«Наша лаборатория» навсегда ушла из моей жизни. Ушло праздничное сверкание стеклянной посуды, ушли разноцветные реактивы. Ушли тонкий звон стекла и тихое, уютное шипение спиртовой горелки. Ушли острые химические запахи, гладкие, тонкие бока пробирок, реторт, колб. Ушло, наконец, замечательное чувство — радость общей работы, когда два человека молча, сосредоточенно наливают, насыпают, смешивают, нагревают, разглядывают и тихими голосами обсуждают полученные результаты.
Всего этого больше нет.
Я была уверена тогда, что химию и брата-химика я потеряла навсегда. Но нет, оказывается, он поступил в химический техникум и занимается. Лаборатория ему больше не нужна — лаборатория в техникуме гораздо больше, чем была у него. Но химия перестала быть его главной и единственной страстью. Химия теперь только тлела, а над пеплом сияла труба.
Но почему? Что же случилось? Случилось то, что бывает с мальчиками в шестнадцать лет. Что-то новое, непонятное забушевало в нем. И стало невозможным изо дня в день заниматься одним и тем же. Надо было все разметать и ринуться в другую, совсем другую жизнь. Новизна! Во что бы то ни стало новизна! И он без сожаленья, одним махом продал свою лабораторию. Все, что с таким упорством и старанием собирал по вещичке, и аппарат Киппа, купленный на деньги из моего барана, тот самый аппарат Киппа, «венец всей жизни, прелесть грез»!

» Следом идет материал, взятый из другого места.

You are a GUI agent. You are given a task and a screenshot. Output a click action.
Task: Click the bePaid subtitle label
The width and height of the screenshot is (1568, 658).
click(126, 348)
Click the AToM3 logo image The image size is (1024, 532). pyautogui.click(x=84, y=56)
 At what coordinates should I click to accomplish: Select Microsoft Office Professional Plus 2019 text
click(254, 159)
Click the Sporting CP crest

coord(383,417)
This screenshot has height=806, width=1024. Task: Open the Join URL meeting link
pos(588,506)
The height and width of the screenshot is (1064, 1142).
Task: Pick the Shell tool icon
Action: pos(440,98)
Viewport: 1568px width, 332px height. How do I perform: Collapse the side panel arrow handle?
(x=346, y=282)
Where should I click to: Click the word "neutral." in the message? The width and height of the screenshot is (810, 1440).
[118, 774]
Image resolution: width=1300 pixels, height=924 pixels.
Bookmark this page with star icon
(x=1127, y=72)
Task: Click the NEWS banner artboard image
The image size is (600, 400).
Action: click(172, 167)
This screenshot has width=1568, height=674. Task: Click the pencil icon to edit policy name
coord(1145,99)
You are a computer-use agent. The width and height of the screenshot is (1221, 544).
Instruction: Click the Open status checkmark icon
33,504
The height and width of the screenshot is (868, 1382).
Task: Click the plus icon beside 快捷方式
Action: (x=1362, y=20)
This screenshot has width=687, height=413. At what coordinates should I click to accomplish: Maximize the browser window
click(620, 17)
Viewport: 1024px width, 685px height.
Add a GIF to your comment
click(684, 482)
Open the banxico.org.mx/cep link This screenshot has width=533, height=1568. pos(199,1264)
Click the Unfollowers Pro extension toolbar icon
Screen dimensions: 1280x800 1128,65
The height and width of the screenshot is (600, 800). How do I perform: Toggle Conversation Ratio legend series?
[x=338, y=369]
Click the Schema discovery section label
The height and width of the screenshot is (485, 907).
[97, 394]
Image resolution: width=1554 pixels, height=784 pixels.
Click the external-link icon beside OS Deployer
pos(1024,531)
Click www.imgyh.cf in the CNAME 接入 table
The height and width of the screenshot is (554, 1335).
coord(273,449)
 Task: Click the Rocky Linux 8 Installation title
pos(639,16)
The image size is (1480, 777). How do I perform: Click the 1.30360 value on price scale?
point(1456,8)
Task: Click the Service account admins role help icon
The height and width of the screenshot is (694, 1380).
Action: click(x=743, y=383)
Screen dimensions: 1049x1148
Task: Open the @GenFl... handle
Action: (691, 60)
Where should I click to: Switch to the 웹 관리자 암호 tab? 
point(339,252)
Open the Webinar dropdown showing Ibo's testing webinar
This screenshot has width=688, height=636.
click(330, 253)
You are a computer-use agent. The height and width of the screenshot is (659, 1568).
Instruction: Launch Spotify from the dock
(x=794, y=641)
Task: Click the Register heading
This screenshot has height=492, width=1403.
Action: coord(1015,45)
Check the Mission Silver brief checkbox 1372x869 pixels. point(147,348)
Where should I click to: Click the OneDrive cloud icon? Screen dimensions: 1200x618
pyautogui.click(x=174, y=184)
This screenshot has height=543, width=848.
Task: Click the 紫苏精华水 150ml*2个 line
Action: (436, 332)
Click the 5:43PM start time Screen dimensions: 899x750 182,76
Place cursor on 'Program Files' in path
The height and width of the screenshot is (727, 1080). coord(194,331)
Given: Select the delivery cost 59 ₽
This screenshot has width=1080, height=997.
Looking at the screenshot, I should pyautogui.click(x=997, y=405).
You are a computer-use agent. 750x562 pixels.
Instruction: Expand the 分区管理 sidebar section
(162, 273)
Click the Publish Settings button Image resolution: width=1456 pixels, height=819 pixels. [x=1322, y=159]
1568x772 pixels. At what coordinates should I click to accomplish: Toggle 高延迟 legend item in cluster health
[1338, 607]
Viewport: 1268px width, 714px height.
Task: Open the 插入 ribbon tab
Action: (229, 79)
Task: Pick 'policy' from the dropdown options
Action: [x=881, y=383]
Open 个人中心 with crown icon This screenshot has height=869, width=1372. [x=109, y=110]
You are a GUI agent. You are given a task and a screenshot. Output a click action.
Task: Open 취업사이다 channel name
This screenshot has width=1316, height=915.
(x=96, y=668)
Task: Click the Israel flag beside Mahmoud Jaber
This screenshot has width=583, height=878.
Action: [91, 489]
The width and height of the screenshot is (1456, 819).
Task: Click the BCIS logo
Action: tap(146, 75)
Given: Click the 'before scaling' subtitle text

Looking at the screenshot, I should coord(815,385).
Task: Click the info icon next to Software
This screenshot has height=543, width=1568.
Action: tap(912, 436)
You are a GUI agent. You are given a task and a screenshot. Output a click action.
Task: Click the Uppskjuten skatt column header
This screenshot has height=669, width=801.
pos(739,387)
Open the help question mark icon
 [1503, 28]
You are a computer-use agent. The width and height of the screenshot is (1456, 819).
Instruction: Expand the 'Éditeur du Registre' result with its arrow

Теперь «венцом всей жизни» была труба.
По вечерам, засунув руки в карманы, надвинув кепку на лоб, брат сбегал вниз по переулку. В конце переулка, через дорогу, темнели массы деревьев в парке, светились точки фонарей. Днем в парке гуляли дети, а по вечерам сквозь густую листву глухо доносились круглые сильные звуки духового оркестра.
И на эти звуки, на эти фонари бежал мой брат. Он подбирался к самой беседке, где сидели музыканты, и, прислонившись к столбику, вдоволь любовался музыкантами. Они были совсем близко. Он видел каждое их движение. Видел, как они напрягают губы, и словно поплевывают, издавая короткие быстрые звуки, как перебирают пальцами клапаны. Он мог со своего места прочесть названия нот — и в то же время был от музыкантов за тридевять земель.
Музыканты начинали играть, и он пропадал. Теперь в этом для него было все. Резкие, сильные звуки красиво сливались и заполняли его целиком, и это было ни с чем не сравнимое блаженство. Но совсем особое наслаждение он испытывал, когда играли «Почту в лесу». Один трубач уходил из беседки. Сперва недалеко, потом все дальше, дальше… Серебряный звук почтового рожка все удалялся, и, когда совсем слабый, отдаленный почтовый сигнал таял в воздухе, брату казалось, что и он растаял, что его больше нет.
Брат ходил в парк каждый вечер. И вот он заметил среди музыкантов одного штатского малого чуть постарше его самого. С этим можно заговорить. Он дождался, когда музыканты положат свои трубы, соберут ноты и начнут спускаться по ступенькам беседки. Тут он вышел на свет, зашагал рядом со штатским и разговорился с ним. Оказалось, это оркестрант-любитель, его пускают поиграть бесплатно. «Вот и я, вот и я! — думал брат. — Бесплатно, лишь бы поиграть!» В следующий раз он встретил музыканта, как знакомого, и тот дал брату поучиться свой старый корнет-а-пистон. Чтобы не пугать людей в городе, брат приезжал поучиться на дачу.
Не скоро добился он серебристого звука почтового рожка. Наша соседка по квартире, слушая его игру, говорила: «Так играет, аж зубы болят». Но все же брата приняли в консерваторию по классу трубы. Теперь он учился и в химическом техникуме и в консерватории.
Но тут блеснула новая мечта — стать военным трубачом-кавалеристом. Красная кавалерия! Еще, может быть, он и повоюет! Ложась спать, он закрывал глаза и видел конницу. Он — впереди, на быстрой лошади, с трубой в руке, и в свист ветра и в дробный грохот копыт вонзается чистый, сильный, зовущий в атаку голос его трубы. И озноб проходил у него по спине.
Когда самостоятельность в человеке только нарождается, она не признает разумных слов «нельзя», «неудобно».
Брату было позарез нужно, и он пошел со своей трубой к воротам Кремля.